Records for the exercise:
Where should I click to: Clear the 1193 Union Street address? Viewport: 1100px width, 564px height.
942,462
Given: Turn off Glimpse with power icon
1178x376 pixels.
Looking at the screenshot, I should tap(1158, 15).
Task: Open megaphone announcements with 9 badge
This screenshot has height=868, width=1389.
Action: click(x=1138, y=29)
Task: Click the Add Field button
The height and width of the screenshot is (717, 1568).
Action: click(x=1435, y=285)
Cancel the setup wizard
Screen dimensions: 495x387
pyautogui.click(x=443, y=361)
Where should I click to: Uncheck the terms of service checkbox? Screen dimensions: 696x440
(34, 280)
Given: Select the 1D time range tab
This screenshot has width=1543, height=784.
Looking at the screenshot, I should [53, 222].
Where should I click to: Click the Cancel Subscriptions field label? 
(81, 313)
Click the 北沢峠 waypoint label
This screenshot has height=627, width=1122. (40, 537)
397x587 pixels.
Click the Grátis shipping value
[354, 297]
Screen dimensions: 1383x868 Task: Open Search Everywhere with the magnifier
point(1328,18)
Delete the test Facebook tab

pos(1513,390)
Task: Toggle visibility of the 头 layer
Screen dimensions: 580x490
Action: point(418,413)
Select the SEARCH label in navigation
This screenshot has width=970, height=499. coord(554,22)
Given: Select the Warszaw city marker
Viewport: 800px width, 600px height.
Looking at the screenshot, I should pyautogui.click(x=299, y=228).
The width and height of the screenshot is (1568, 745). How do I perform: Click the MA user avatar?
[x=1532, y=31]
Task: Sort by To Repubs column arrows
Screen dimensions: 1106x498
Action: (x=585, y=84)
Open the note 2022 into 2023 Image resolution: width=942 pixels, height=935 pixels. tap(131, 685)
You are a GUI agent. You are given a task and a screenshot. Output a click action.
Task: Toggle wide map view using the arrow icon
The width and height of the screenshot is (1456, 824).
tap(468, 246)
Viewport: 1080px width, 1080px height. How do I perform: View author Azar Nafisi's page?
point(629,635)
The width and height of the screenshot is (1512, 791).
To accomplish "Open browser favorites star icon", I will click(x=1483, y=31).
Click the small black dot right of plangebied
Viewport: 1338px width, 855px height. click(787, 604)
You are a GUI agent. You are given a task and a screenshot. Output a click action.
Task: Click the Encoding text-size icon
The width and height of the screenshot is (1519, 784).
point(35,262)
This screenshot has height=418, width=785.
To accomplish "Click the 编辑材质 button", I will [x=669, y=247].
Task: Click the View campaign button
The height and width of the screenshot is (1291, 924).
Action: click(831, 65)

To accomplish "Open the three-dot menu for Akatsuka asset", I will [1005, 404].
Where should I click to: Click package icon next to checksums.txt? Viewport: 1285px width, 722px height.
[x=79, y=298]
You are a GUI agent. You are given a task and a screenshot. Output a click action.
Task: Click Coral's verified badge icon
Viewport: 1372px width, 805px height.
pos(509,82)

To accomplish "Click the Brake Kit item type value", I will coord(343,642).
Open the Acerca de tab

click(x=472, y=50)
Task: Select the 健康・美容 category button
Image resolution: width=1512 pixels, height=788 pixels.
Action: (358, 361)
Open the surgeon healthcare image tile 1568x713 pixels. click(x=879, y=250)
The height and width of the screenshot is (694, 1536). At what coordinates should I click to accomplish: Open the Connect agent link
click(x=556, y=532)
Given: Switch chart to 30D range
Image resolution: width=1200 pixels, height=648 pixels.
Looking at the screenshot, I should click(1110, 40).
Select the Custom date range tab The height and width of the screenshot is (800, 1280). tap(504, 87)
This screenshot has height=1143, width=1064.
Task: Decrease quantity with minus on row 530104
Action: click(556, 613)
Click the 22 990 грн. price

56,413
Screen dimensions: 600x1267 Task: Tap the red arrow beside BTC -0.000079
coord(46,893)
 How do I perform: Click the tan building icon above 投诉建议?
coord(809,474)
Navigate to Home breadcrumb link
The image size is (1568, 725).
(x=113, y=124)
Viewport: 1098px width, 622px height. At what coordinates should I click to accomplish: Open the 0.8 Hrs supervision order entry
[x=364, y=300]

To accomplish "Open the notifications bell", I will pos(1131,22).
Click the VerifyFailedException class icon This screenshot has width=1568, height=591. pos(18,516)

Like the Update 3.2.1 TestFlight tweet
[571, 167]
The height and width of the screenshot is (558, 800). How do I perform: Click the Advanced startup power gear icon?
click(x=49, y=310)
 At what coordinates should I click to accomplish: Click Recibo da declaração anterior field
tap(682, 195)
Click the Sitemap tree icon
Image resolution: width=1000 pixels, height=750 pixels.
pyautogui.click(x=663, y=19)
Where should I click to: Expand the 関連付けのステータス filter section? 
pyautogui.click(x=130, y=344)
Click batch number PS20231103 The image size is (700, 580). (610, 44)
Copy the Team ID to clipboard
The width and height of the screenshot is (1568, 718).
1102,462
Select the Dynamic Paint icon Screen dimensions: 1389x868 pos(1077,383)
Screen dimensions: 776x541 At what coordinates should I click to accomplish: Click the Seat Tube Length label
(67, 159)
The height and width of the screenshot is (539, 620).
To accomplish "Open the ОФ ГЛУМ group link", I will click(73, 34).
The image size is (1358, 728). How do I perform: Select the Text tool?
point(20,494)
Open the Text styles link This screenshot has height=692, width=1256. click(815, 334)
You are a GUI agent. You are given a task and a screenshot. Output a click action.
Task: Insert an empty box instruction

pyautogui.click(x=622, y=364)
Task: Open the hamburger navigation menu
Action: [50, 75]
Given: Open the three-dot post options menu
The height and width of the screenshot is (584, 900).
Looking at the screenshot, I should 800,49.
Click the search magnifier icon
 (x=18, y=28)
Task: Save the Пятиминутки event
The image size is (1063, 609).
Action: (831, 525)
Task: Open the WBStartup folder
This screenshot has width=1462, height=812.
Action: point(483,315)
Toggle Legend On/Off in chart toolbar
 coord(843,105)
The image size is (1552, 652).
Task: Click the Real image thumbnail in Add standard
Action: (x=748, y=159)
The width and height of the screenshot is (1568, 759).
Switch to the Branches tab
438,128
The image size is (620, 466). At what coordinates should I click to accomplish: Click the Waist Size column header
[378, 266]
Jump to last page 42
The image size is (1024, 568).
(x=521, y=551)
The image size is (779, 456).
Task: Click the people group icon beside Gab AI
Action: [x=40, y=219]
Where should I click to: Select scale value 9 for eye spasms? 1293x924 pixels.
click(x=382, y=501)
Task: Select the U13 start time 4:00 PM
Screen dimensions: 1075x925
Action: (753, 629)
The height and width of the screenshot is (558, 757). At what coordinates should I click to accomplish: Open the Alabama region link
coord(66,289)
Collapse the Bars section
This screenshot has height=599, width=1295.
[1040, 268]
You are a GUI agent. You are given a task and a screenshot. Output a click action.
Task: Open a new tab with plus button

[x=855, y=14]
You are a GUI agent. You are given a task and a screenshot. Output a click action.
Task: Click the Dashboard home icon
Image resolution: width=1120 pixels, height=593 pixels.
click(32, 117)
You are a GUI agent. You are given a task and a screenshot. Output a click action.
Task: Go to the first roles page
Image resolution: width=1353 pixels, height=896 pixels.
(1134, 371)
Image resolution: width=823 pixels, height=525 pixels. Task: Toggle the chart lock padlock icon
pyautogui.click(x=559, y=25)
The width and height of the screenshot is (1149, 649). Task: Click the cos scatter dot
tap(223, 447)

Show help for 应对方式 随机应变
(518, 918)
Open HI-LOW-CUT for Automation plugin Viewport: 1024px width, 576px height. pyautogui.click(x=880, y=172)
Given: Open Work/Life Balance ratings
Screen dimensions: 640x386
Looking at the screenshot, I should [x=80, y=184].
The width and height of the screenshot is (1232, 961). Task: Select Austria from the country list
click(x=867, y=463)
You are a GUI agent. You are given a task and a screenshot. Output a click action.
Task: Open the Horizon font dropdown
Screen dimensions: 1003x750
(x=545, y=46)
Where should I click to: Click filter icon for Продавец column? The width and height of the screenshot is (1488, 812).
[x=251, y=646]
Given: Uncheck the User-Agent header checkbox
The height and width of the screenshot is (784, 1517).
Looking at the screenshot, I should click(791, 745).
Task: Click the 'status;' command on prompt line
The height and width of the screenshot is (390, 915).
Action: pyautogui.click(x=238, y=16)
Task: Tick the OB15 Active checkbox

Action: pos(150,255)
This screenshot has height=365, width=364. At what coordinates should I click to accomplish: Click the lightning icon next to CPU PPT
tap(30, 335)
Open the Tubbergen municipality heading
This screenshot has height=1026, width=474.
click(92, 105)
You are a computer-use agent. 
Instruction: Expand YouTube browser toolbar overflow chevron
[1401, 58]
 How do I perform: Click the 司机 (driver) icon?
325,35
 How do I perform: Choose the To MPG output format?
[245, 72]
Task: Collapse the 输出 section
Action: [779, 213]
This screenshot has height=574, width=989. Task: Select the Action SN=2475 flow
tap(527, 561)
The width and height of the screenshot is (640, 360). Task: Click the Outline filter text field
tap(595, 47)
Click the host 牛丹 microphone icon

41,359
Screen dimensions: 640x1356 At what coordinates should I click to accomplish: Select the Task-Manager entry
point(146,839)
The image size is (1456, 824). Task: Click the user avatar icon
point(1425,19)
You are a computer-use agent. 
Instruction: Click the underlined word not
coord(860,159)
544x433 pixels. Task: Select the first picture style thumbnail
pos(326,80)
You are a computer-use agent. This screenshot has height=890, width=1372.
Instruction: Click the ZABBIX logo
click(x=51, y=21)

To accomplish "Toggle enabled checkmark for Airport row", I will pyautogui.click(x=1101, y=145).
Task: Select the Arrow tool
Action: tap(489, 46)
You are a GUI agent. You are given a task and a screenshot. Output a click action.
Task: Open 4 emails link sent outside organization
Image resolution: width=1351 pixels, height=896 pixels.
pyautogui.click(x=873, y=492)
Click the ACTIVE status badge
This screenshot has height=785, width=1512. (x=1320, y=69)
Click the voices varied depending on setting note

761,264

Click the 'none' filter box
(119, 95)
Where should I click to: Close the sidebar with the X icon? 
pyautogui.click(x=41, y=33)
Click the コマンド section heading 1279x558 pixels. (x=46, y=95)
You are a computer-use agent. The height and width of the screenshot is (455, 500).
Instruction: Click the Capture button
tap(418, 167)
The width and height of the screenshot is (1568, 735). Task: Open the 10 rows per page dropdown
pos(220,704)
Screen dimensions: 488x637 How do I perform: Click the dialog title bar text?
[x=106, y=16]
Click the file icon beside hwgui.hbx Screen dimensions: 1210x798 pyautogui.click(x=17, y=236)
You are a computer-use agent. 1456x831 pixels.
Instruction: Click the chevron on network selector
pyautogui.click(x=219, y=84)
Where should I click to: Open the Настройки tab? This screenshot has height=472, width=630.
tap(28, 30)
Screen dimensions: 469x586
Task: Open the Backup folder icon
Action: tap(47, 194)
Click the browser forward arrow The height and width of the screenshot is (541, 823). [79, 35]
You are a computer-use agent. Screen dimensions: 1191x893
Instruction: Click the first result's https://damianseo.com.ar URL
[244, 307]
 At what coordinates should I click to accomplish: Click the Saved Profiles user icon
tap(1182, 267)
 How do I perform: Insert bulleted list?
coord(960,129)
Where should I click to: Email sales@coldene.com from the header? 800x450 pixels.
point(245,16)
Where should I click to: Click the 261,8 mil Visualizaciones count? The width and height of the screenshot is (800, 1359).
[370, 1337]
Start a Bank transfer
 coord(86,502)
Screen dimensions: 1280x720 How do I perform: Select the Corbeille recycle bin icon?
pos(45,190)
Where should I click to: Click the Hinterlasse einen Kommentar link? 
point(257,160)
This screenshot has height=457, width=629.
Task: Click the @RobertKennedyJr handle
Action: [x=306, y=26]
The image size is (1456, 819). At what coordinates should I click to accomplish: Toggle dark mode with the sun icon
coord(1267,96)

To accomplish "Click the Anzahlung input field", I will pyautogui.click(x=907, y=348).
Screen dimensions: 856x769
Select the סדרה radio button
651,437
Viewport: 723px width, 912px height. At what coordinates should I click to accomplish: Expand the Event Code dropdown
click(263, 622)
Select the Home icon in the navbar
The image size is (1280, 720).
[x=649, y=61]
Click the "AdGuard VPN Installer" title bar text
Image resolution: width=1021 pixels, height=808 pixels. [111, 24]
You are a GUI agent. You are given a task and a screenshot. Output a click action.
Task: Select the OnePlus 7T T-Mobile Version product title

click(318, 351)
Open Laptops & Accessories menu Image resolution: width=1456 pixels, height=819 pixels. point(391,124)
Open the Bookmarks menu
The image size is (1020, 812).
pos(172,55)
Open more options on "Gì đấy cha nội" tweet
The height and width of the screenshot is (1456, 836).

Task requirements:
Quote the listing above word for word, starting at its first line and ending with the line that contains "Open the note", including that line.

Reply to the exercise:
Where should I click to: Clear the 1193 Union Street address? Viewport: 1100px width, 564px height.
942,462
Given: Turn off Glimpse with power icon
1178x376 pixels.
Looking at the screenshot, I should tap(1158, 15).
Task: Open megaphone announcements with 9 badge
This screenshot has height=868, width=1389.
Action: click(x=1138, y=29)
Task: Click the Add Field button
The height and width of the screenshot is (717, 1568).
Action: click(x=1435, y=285)
Cancel the setup wizard
Screen dimensions: 495x387
pyautogui.click(x=443, y=361)
Where should I click to: Uncheck the terms of service checkbox? Screen dimensions: 696x440
(34, 280)
Given: Select the 1D time range tab
This screenshot has width=1543, height=784.
Looking at the screenshot, I should [53, 222].
Where should I click to: Click the Cancel Subscriptions field label? 
(81, 313)
Click the 北沢峠 waypoint label
This screenshot has height=627, width=1122. (40, 537)
397x587 pixels.
Click the Grátis shipping value
[354, 297]
Screen dimensions: 1383x868 Task: Open Search Everywhere with the magnifier
point(1328,18)
Delete the test Facebook tab

pos(1513,390)
Task: Toggle visibility of the 头 layer
Screen dimensions: 580x490
Action: point(418,413)
Select the SEARCH label in navigation
This screenshot has width=970, height=499. coord(554,22)
Given: Select the Warszaw city marker
Viewport: 800px width, 600px height.
Looking at the screenshot, I should pyautogui.click(x=299, y=228).
The width and height of the screenshot is (1568, 745). How do I perform: Click the MA user avatar?
[x=1532, y=31]
Task: Sort by To Repubs column arrows
Screen dimensions: 1106x498
Action: (x=585, y=84)
Open the note 2022 into 2023 Image resolution: width=942 pixels, height=935 pixels. tap(131, 685)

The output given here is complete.